Além das configurações técnicas já citadas, uma forma de as empresas garantirem a segurança de informações importantes é definindo quais tipos de dados podem ou não ser processados ​​em sistemas operacionais de smartphones.

Essa mesma política pode definir o modelo de entrega dos aplicativos e dados, com base nos tipos de aplicativos, na função do funcionário, na localização e no tipo de smartphone.

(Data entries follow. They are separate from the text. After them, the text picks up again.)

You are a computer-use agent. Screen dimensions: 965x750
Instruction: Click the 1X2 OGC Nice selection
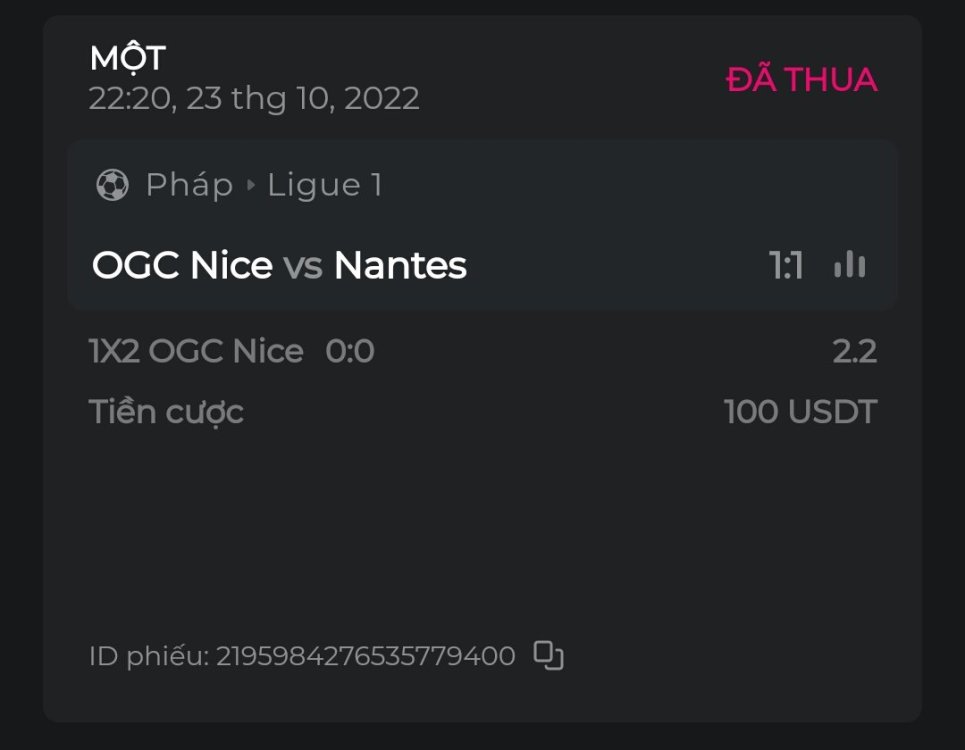(x=196, y=351)
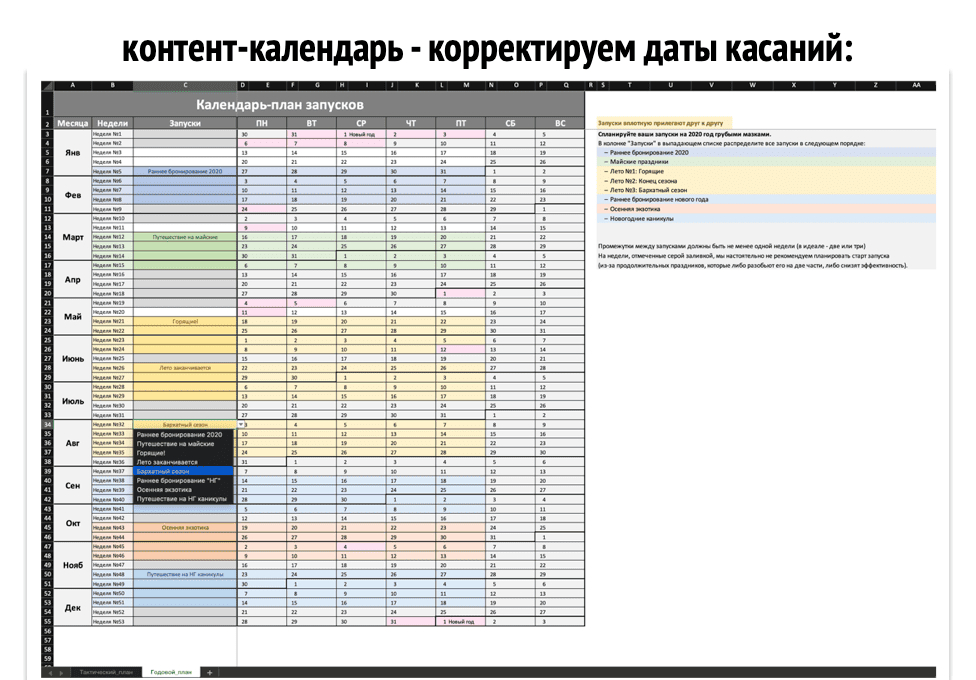Click the column C header letter
The height and width of the screenshot is (680, 976).
pyautogui.click(x=185, y=86)
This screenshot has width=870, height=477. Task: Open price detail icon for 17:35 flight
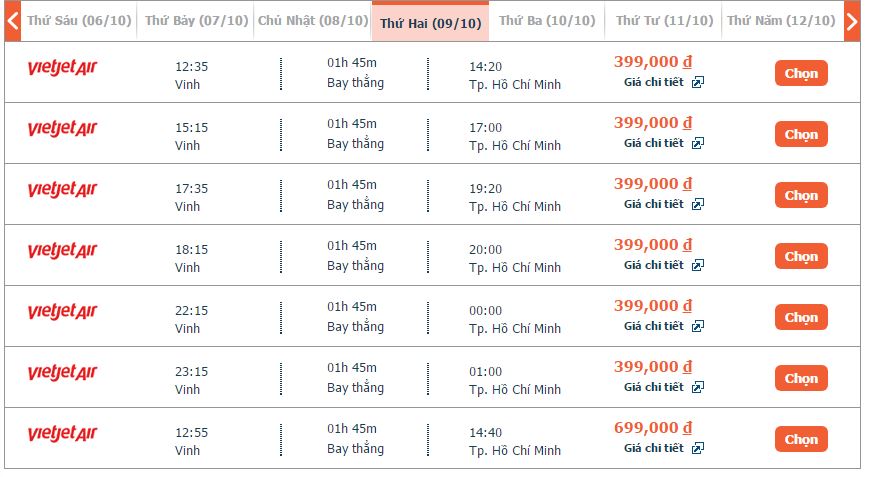pos(698,205)
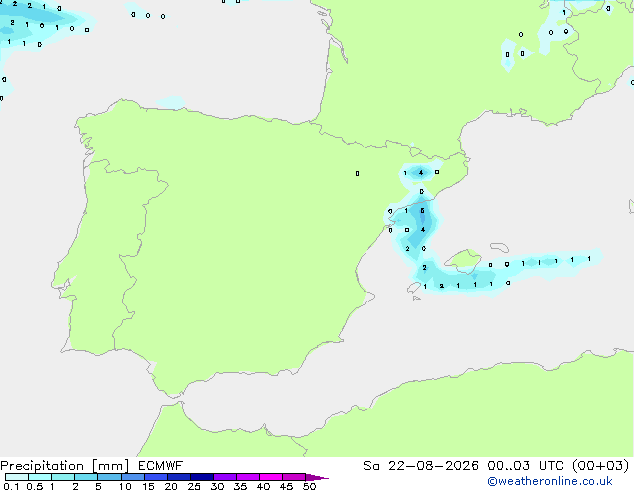Click the magenta 40 to 45 legend swatch

(x=271, y=477)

Outro fator importante a ser destacado é que alguns funcionários podem desejar utilizar apenas um telefone e optar por integrar aplicativos de trabalho e pessoais em um único dispositivo. Embora isso possa incentivar uma maior eficiência e produtividade, já que todos os documentos e aplicativos necessários estarão em um único local, isso pode deixar os funcionários mais vulneráveis ​​a ataques.

Limitar o uso de aplicativos não comerciais pelos funcionários pode diminuir esse risco, mantendo o aparelho móvel estritamente para trabalho.

Atualizações dos sistemas operacionais

Tanto o iOS quanto o Android atualizam regularmente seus sistemas operacionais, seja para uma pequena correção de bug, seja quando uma nova versão do software é lançada.

Certificar-se de que os dispositivos da empresa estão atualizados é uma obrigação de segurança. Isso garantirá que todos os smartphones estejam executando o software ideal e que quaisquer erros ou falhas de segurança sejam resolvidos.

Enquanto os dispositivos que executam o iOS (da Apple) são capazes de definir atualizações para acontecer durante a noite, a maioria das atualizações em ambos os sistemas operacionais exigirá que o procedimento seja feito manualmente.

Ambos os sistemas operacionais notificam quando uma atualização estiver vencida, mas cabe ao usuário executar a atualização. Isso significa que é preciso lembrar os funcionários de atualizar os dispositivos compartilhados.

Escolha do provedor

Por fim, para todas as empresas, independentemente do porte, a escolha do provedor pode ser significativa, já que o contrato pode fornecer padrões mínimos de confiabilidade de serviço, substituição de dispositivos e segurança da informação, como criptografia e backup. Então, a escolha da parceria ideal também faz parte de uma boa estratégia de segurança de dados em smartphones.

Conforme você viu neste artigo, é fundamental tomar providências para proteger todos os dados pessoais coletados e armazenados por sua empresa. Promover a segurança de dados é uma forma de obedecer à legislação e também de tratar as pessoas envolvidas com ética e respeito.